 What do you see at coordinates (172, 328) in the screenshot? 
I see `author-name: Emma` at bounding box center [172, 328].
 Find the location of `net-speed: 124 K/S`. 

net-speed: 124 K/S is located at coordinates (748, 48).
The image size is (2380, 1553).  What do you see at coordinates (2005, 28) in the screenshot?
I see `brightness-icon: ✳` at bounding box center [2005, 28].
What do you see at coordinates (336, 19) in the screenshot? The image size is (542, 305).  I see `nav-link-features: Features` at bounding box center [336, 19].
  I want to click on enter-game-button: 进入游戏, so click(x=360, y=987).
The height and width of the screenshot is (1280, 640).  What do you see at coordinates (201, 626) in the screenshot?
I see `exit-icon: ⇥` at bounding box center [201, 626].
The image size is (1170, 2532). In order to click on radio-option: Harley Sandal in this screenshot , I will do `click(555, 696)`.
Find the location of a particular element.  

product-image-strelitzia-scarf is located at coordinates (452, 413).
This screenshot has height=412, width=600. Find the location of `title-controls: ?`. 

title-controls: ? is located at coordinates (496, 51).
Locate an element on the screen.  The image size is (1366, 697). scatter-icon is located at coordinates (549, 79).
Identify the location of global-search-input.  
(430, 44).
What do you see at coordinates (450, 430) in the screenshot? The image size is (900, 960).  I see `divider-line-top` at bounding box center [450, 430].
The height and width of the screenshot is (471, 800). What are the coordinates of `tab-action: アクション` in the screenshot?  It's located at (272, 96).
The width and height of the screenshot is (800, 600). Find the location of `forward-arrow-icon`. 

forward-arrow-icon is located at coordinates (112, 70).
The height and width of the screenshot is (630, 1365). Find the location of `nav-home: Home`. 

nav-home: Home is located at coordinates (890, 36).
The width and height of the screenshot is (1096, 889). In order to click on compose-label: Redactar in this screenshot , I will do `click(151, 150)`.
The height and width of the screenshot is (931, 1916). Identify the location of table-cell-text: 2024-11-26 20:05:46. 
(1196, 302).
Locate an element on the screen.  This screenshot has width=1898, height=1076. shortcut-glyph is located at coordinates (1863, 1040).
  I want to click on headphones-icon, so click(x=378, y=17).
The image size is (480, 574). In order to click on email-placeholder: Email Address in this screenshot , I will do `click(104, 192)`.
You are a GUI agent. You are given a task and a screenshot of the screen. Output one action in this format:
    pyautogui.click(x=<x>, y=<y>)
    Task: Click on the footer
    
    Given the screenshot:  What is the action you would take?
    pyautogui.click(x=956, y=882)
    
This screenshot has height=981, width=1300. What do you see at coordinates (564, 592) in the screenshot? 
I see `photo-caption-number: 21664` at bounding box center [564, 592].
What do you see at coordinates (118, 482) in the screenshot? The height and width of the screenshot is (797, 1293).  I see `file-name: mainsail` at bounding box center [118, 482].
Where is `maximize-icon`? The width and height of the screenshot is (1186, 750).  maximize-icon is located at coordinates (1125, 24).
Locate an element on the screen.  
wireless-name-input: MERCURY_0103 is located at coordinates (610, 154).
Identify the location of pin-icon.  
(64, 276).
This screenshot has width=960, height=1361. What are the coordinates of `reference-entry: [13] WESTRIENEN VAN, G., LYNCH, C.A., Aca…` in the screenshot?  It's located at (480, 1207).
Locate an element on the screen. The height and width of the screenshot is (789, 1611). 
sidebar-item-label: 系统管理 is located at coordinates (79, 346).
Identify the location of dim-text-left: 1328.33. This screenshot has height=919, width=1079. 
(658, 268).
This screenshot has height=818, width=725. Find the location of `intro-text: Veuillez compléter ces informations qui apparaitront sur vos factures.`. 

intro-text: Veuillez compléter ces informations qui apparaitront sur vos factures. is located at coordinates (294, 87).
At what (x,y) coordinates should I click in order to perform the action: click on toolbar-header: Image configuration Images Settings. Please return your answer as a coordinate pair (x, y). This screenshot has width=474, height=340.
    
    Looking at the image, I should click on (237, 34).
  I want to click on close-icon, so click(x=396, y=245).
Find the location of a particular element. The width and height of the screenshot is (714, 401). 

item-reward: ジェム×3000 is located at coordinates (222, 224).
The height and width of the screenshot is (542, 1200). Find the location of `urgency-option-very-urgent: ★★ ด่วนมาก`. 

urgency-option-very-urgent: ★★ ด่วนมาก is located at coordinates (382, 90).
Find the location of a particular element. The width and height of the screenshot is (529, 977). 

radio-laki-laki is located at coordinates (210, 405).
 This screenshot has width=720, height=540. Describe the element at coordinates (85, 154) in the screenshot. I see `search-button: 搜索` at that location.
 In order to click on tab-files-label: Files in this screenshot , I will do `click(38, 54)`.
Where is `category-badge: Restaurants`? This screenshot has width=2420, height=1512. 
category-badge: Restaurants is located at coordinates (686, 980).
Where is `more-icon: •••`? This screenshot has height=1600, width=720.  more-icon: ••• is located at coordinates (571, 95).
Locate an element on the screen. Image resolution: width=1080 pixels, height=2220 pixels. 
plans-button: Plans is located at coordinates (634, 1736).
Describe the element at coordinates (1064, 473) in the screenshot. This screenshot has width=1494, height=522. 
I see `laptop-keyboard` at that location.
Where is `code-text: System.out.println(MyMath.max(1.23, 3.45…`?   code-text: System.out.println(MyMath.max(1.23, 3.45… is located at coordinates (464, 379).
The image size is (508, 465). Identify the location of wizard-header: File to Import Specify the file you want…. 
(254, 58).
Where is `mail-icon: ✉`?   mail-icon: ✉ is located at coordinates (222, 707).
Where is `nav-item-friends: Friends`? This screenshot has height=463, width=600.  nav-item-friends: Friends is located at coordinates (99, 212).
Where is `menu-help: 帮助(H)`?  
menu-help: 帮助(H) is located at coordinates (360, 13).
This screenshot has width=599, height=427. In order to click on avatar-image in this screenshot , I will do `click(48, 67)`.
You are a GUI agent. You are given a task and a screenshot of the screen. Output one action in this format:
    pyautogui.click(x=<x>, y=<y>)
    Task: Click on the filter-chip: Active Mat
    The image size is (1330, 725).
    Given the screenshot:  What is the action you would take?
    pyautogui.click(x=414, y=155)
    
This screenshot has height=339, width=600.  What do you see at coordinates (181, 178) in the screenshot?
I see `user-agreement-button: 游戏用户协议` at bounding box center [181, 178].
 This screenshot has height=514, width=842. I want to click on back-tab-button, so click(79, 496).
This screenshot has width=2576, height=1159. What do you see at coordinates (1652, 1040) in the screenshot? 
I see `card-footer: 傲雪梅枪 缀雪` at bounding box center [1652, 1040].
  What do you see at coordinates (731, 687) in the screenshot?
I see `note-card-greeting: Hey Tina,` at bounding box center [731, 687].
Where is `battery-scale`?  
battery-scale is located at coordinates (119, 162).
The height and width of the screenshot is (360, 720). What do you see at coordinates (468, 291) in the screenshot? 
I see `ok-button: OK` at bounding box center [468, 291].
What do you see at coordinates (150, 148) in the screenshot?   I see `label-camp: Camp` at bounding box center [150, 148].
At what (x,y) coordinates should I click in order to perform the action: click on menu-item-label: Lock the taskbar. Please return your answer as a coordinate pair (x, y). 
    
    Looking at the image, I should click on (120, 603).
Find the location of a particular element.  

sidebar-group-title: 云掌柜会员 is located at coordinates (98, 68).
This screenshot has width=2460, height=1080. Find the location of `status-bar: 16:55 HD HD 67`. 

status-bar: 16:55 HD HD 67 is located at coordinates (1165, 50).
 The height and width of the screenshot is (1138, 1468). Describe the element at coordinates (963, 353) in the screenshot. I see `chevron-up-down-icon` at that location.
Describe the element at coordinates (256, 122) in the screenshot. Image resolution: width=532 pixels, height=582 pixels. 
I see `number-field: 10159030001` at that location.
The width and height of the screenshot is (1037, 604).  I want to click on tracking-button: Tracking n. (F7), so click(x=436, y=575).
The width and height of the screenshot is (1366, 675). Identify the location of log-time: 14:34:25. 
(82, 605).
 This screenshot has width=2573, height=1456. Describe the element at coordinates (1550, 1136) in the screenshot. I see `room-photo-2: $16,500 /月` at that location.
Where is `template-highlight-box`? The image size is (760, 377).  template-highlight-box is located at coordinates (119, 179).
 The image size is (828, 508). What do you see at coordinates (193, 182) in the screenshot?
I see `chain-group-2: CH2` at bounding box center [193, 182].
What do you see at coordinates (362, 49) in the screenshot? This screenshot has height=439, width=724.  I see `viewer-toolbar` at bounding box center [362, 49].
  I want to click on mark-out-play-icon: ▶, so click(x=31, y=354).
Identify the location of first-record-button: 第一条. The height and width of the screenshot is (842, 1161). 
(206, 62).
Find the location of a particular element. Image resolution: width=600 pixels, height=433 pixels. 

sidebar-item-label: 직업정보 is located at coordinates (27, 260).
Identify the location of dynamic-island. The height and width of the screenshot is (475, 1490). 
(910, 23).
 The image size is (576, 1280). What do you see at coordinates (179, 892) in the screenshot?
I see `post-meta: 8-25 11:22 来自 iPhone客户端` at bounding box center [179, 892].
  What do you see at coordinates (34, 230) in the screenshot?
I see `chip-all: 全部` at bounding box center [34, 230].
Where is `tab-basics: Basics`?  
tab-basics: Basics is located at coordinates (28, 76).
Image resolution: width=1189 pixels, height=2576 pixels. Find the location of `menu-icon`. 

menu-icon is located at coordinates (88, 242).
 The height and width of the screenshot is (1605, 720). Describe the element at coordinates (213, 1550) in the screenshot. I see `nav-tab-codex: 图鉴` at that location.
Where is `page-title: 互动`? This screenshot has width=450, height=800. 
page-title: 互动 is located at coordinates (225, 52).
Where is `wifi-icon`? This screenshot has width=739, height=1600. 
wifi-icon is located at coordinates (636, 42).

▶ [WHAT IS EXPECTED]:
Copy word for word everything in the listing above, from the line containing "This screenshot has height=981, width=1300." down to the line containing "sidebar-item-label: 系统管理 is", including both of those lines.

▶ [RESULT]:
This screenshot has height=981, width=1300. What do you see at coordinates (564, 592) in the screenshot? 
I see `photo-caption-number: 21664` at bounding box center [564, 592].
What do you see at coordinates (118, 482) in the screenshot? The height and width of the screenshot is (797, 1293).  I see `file-name: mainsail` at bounding box center [118, 482].
Where is `maximize-icon`? The width and height of the screenshot is (1186, 750).  maximize-icon is located at coordinates (1125, 24).
Locate an element on the screen.  
wireless-name-input: MERCURY_0103 is located at coordinates (610, 154).
Identify the location of pin-icon.  
(64, 276).
This screenshot has width=960, height=1361. What are the coordinates of `reference-entry: [13] WESTRIENEN VAN, G., LYNCH, C.A., Aca…` in the screenshot?  It's located at (480, 1207).
Locate an element on the screen. The height and width of the screenshot is (789, 1611). 
sidebar-item-label: 系统管理 is located at coordinates (79, 346).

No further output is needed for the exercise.